Canada has drawn much attention due to its surplus in energy resources. In fact, according to the U.S. Energy Information Administration, Canada has considerable natural resources and is one of the world’s largest producers and exporters of energy. Additionally, over the past 30 years, Canada’s total energy production has increased by nearly 87 percent while its total consumption has only grown by 44 percent, leaving a sizeable surplus.
To put it into perspective, Canada has the second-largest proven crude reserves globally, it’s the second-largest exporter of natural gas globally and the fourth-largest exporter of crude oil globally. It has nearly 180 billion barrels of crude oil, second only to Saudi Arabia. As the global economy recovers from the financial windstorm and grows, energy will be in demand and Canada will likely be attractive. For this reason, Index IQ launched the IQ Canada Small Cap ETF (CNDA).
CNDA offers exposure to small-cap Canadian stocks through its 100 different holdings which are comprised of energy companies (18.8%), financials (6.5%) and industrials (5.7%). The ETF carries an expense ratio of 0.69% and seeks to replicate the performance of the IQ Canada Small Cap Index.

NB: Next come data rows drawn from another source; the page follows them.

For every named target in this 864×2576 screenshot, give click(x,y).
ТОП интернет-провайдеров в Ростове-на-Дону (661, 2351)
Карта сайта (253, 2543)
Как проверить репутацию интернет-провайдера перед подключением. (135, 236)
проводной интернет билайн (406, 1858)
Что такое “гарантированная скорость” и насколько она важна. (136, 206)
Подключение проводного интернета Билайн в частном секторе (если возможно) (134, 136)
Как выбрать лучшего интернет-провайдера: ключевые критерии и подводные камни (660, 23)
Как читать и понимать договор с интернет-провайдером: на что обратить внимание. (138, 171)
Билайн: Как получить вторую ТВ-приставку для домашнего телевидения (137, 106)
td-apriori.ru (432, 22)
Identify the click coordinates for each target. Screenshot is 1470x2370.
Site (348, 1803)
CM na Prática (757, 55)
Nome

Australia continues to remain attractive for some of the same reasons as Canada does, mainly its resource and commodity supply. The continent is home to diversified natural resources giant and mining company, BHP Billiton (BHP) and metals mining giant Rio Tinto (RTP). As a result, Australia is the world’s fourth largest producer of gold, a commodity that continues to keep its luster. Australia is also the fourth largest producer of coal, the largest component in electricity generation, something that will likely witness increased demand as emerging markets continue to prosper. To further bolster Australia’s appeal, the nation has heavy ties with China as it is one of the world’s largest exporters to the nation.
The IQ Australia Small Cap ETF (KROO), which carries an expense ratio of 0.69%, enables investors to reap the benefits of the Australian small-cap market. The ETF is primarily focused on the materials sector which constitutes 26.9% of its assets, followed by consumer discretionary at 24.6% and industrials at 10.7%.